*** TEXT TO READ

2. For data in Emilia-YODSA, we download the raw data from [espnet/yodas2](https://huggingface.co/datasets/espnet/yodas2), and use the same license family: `CC BY 4.0`.
## Emilia Dataset Structure ⛪️
### Structure on HuggingFace
On HuggingFace, Emilia and Emilia-YODAS is formatted as [WebDataset](https://github.com/webdataset/webdataset).
Each audio is tared with a corresponding JSON file (having the same prefix filename) within 4,343 tar files.
| Dataset | Size | # of Tars |
|----------------|--------|--------|
| Emilia | 2.4TB | 2,360 |
| Emilia-YODAS | 2.1TB | 1,983 |
| **Total** | 4.5TB | 4,343 |
By utilizing WebDataset, you can easily stream audio data, which is magnitude faster than reading separate data files one by one.

******
*** SOURCE MATERIAL

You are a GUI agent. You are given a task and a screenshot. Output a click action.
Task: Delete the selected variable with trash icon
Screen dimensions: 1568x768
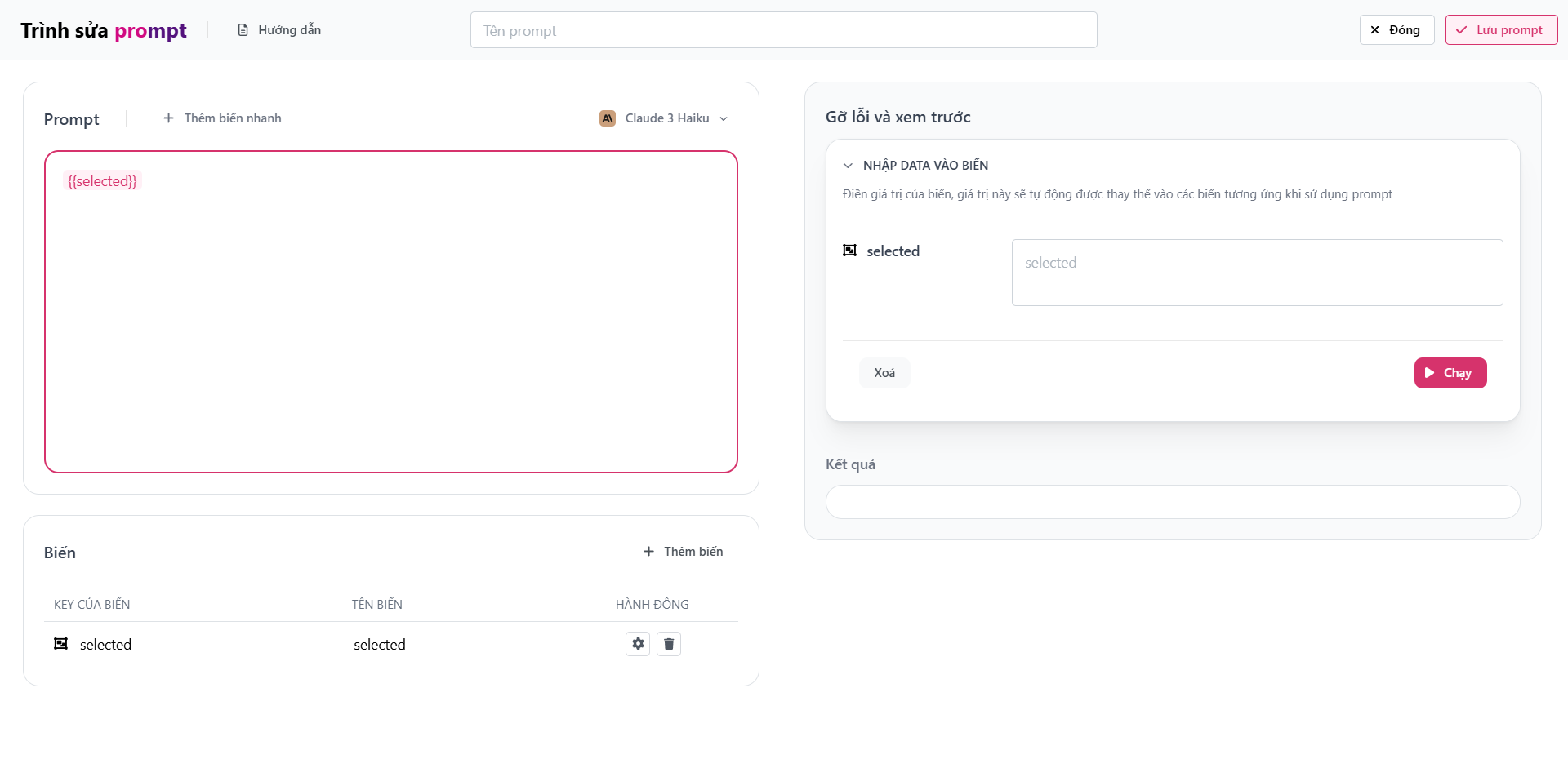coord(669,644)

******

TASK STATEMENT: Edit the Emilia dataset text between "## Emilia Dataset" and "one by one.", inclusive, so that "Hugging Face" takes the place of "HuggingFace". The data has nothing to do with the Emilia dataset text.

CORRECT RESPONSE:
## Emilia Dataset Structure ⛪️
### Structure on Hugging Face
On Hugging Face, Emilia and Emilia-YODAS is formatted as [WebDataset](https://github.com/webdataset/webdataset).
Each audio is tared with a corresponding JSON file (having the same prefix filename) within 4,343 tar files.
| Dataset | Size | # of Tars |
|----------------|--------|--------|
| Emilia | 2.4TB | 2,360 |
| Emilia-YODAS | 2.1TB | 1,983 |
| **Total** | 4.5TB | 4,343 |
By utilizing WebDataset, you can easily stream audio data, which is magnitude faster than reading separate data files one by one.